Just then, Kōji noticed Machiko quivering all over like a dog that, having returned home through the rain, suddenly vigorously shook off all the raindrops. And yet for all that, her pale made-up face remained completely expressionless.

But then Yūko dropped her parasol to the floor, and Kōji was startled as she covered her face with her hands and began to cry. It was a bitter, coarse, primitive cry, and one that he had no reason to have heard from her before.
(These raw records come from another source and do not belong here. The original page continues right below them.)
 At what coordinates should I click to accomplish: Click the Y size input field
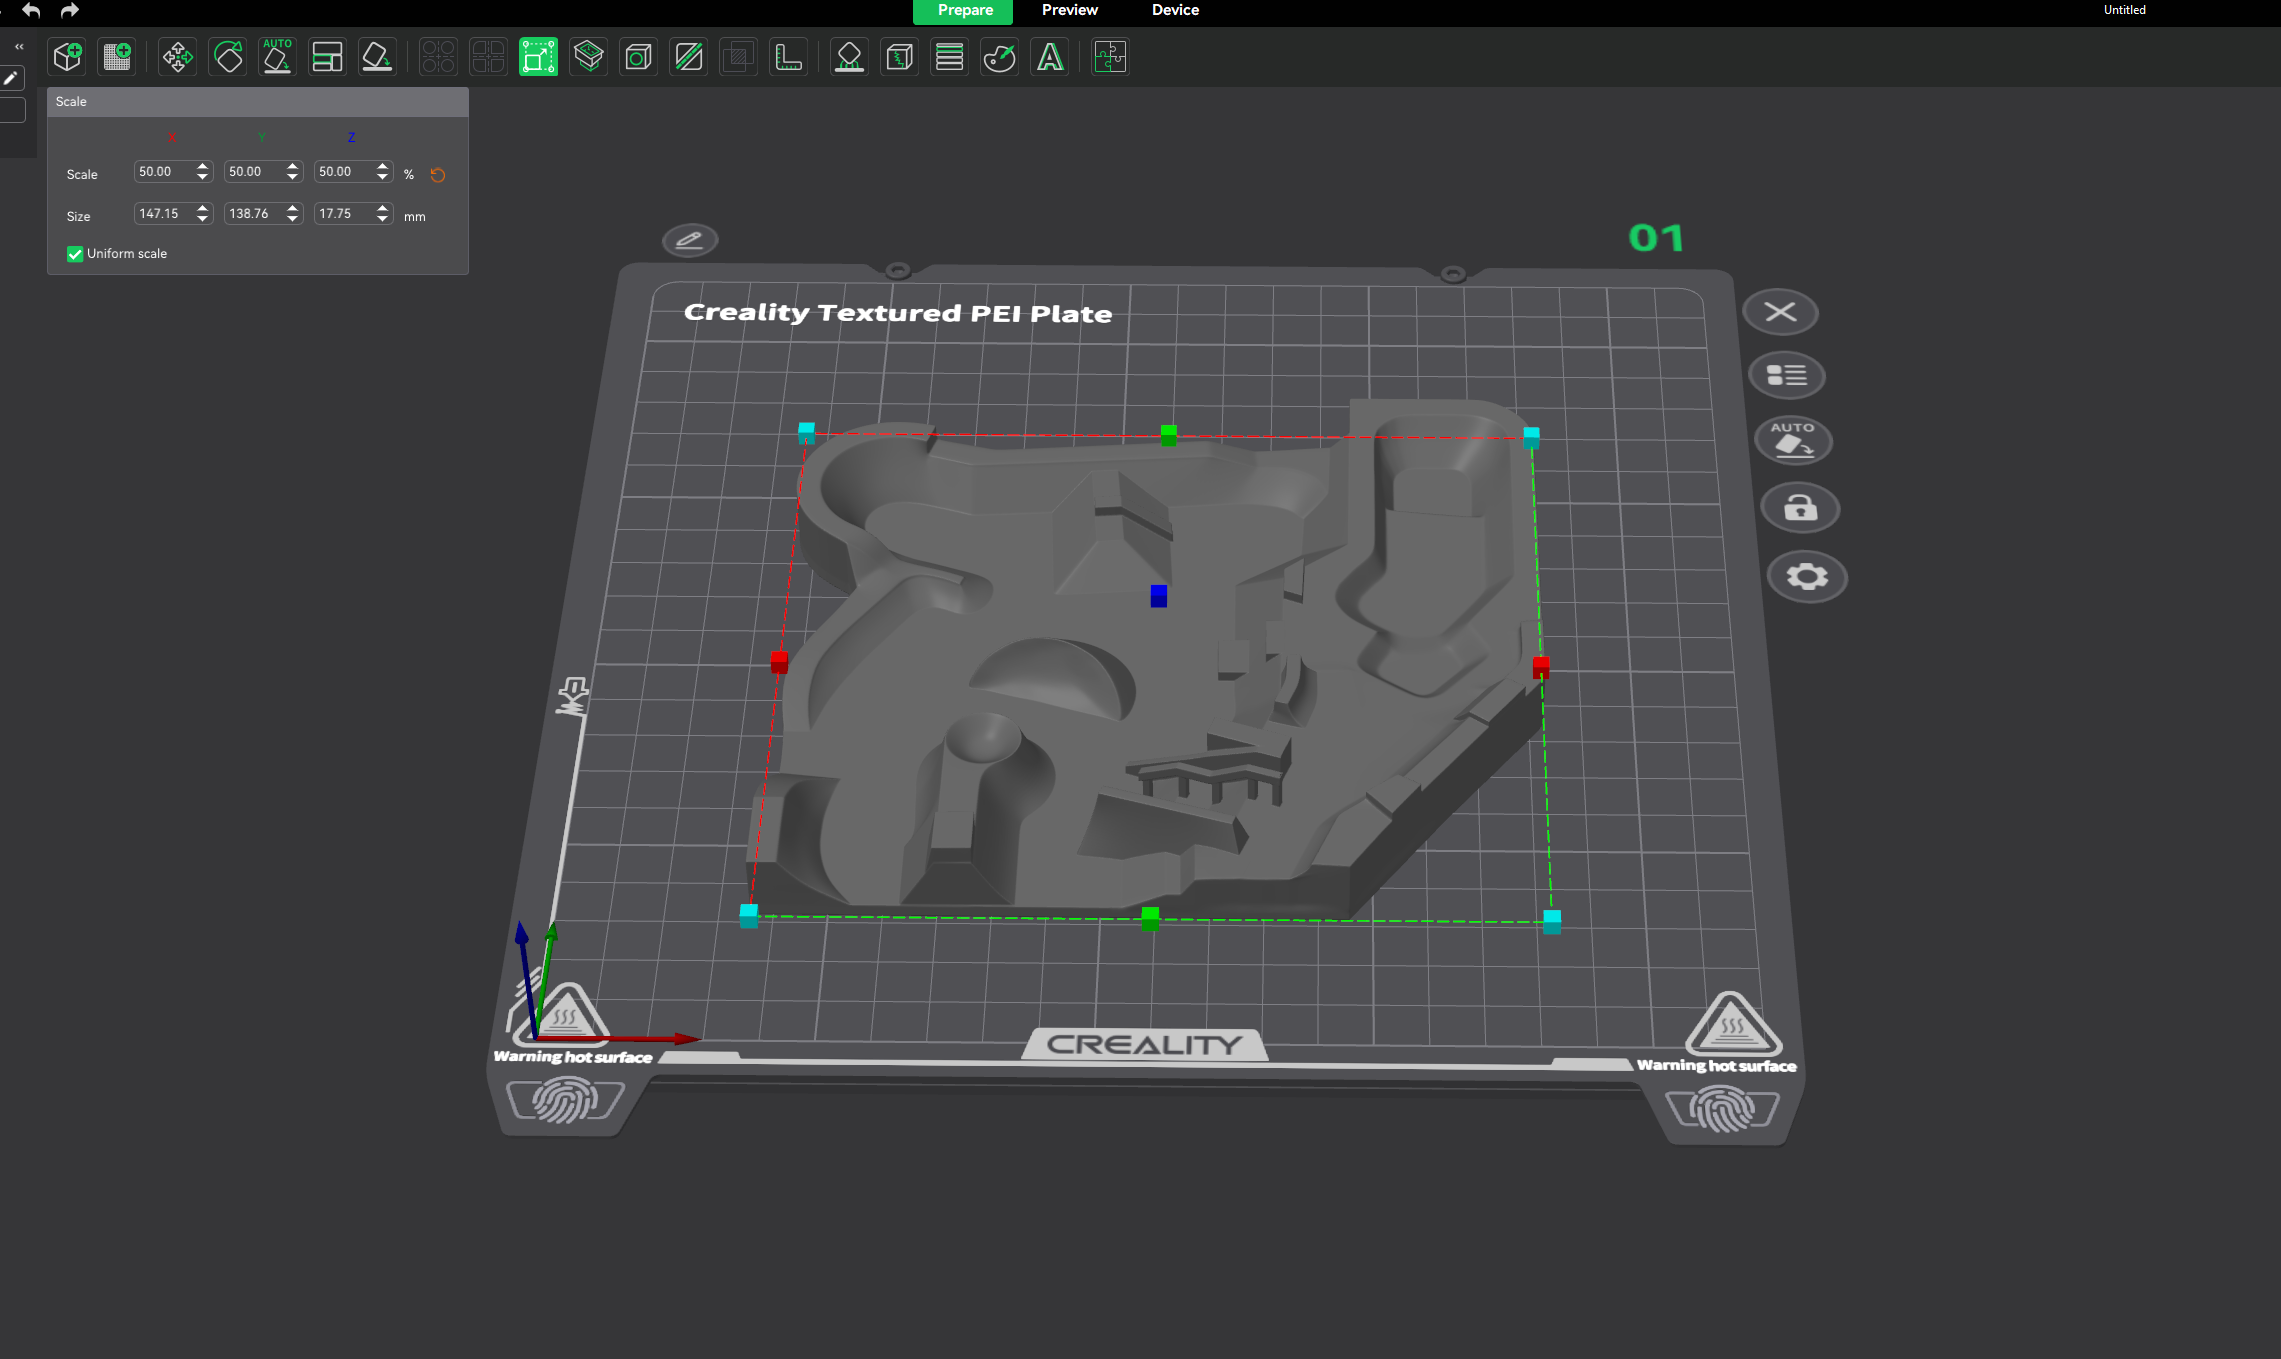click(252, 214)
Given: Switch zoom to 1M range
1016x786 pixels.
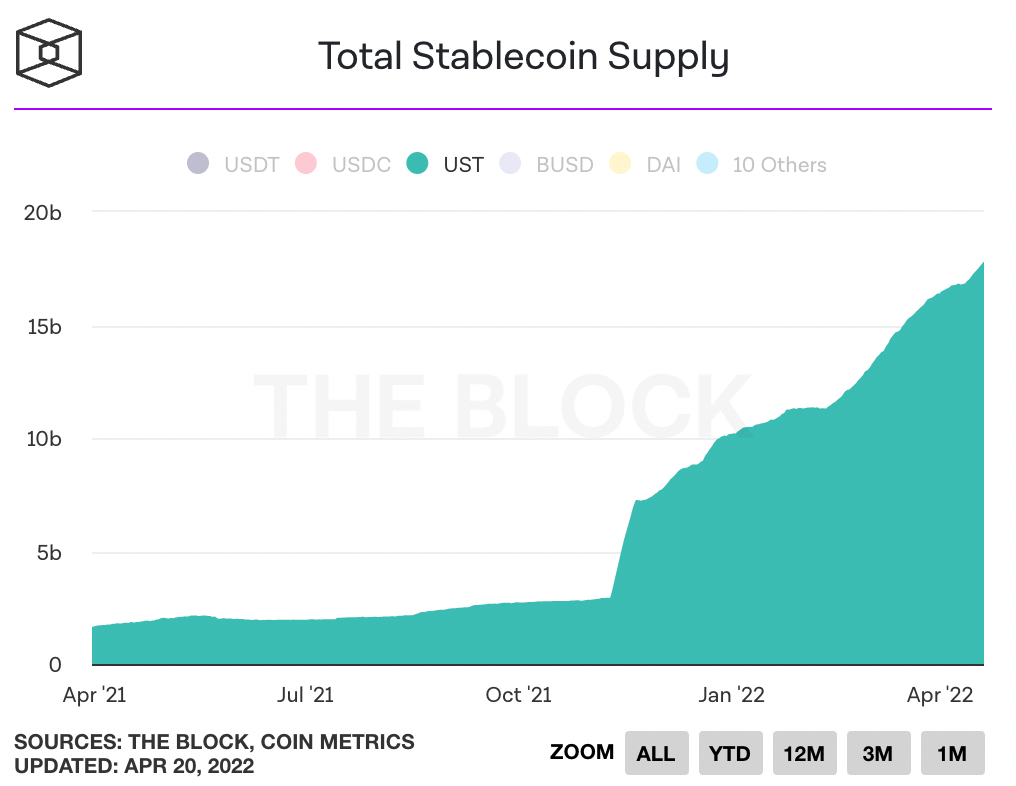Looking at the screenshot, I should click(x=952, y=753).
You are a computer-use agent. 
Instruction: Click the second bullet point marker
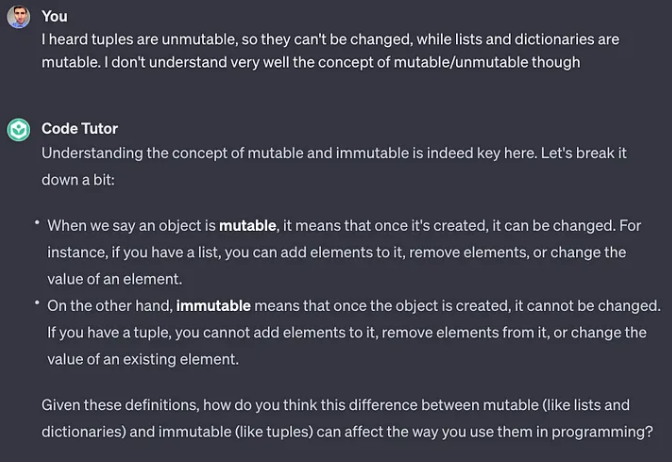pyautogui.click(x=37, y=302)
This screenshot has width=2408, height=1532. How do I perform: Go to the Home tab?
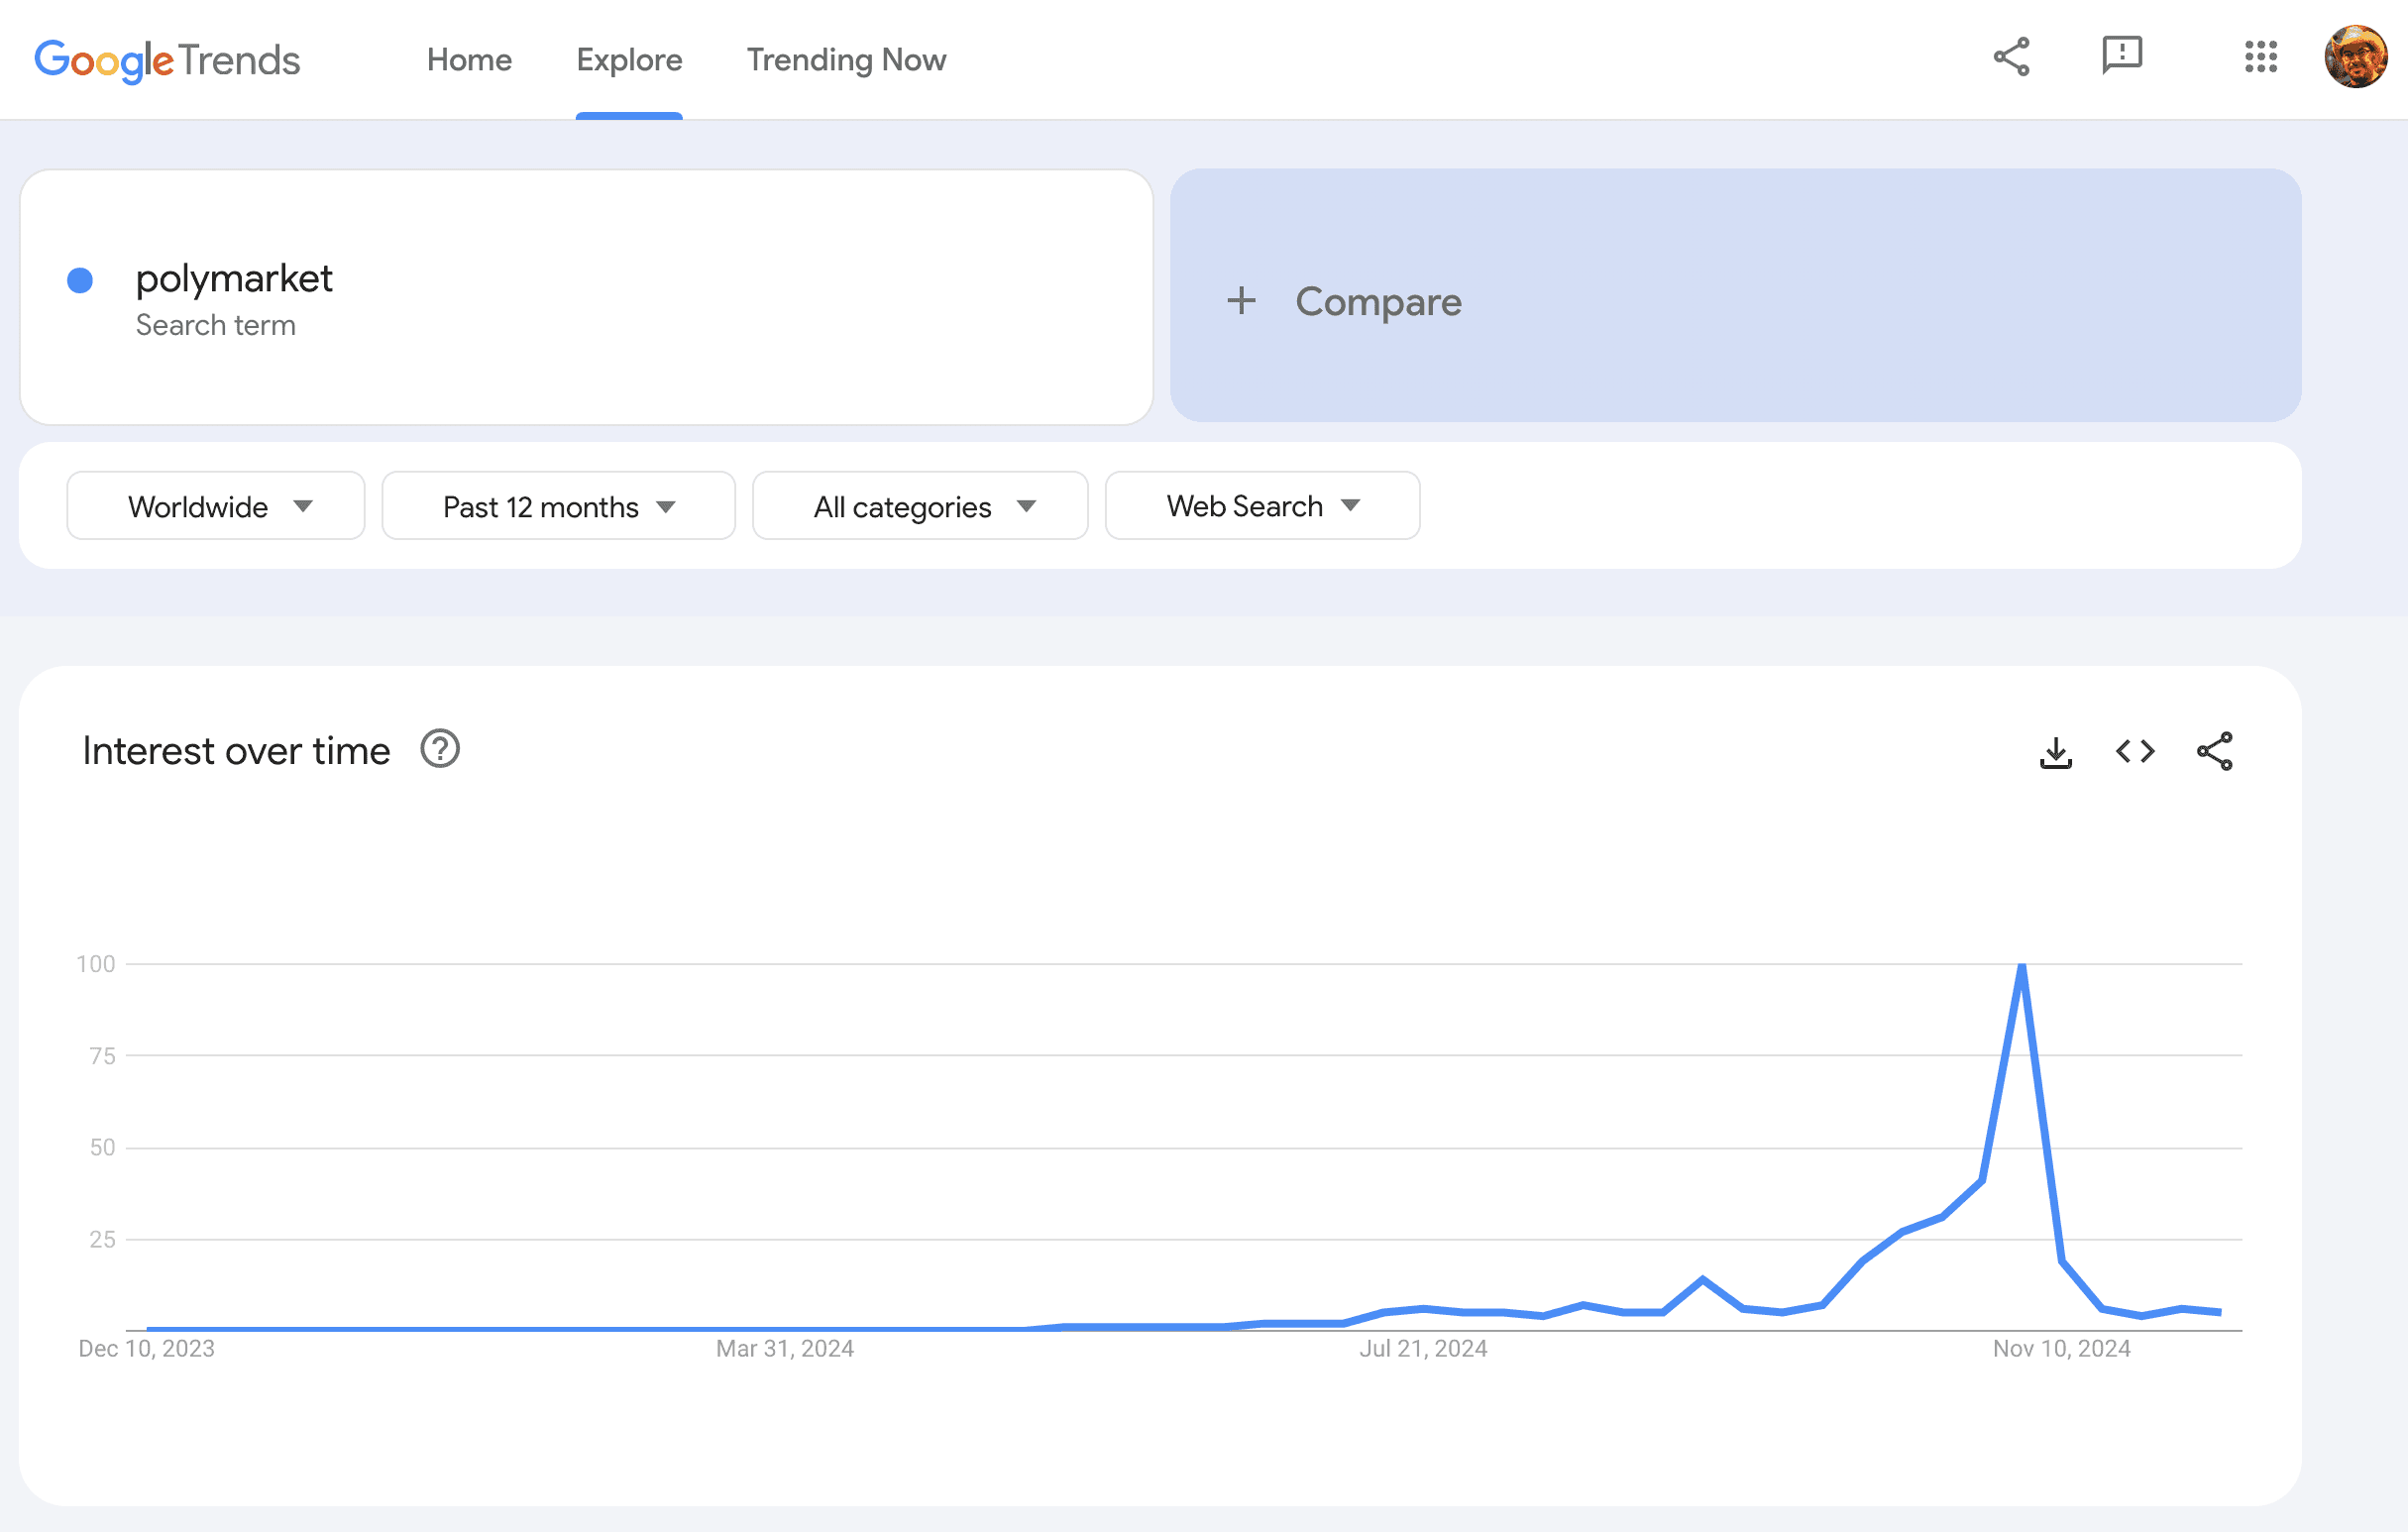point(469,60)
She slumped to her knees, still crying, and gave vent to a ceaseless torrent of indistinct utterances. How Ippei had hurt her despite her love, how she had persevered against these hardships, and how she had been waiting in the hope that his heart would return to her. This indulgent whining carried around the room in every direction as it left Yūko’s body—which now lay crumpled on the carpet. It were as if dirty water was splashing through the air from a broken vase that had been dropped on the floor, and listening to this torrent Kōji wanted to cover up his ears—in the end, he screamed out in his mind: Hurry up and die! Please let this woman die quickly!

He may have hated Yūko, but, losing his presence of mind, his heart felt overwhelmed with sadness.

He became confused, so that he wasn’t sure whom he hated. He felt miserable, as though he were being ignored—like a slender pencil barely managing to stand on end.

The three stood idly by for what seemed like quite some time, gazing at Yūko’s crouching figure. Machiko stood up and made as if to help Yūko to her feet, and as she did so, Kōji saw how she was pulled up short by a look in Ippei’s eye. That momentary failed action appeared meaningless and transparent, as if watching sand crumble and fall to pieces as it rises up from the seabed. Kōji wondered why it was that human beings occasionally make such strange gestures. It was the same type of behavior a bird exhibits when, perched on top of an unstable branch, it suddenly stretches up tall and then retracts its neck.

In any case, it wasn’t of any great significance. Yūko continued crying and jabbering. Despite the rotating electric fan, the room, with its closed curtains, was grossly hot. At length, she stood up, the hem of her skirt in disarray, and rushed toward Ippei, appearing to leap on top of his knees, screaming as she went, “Go home! Go home right away!”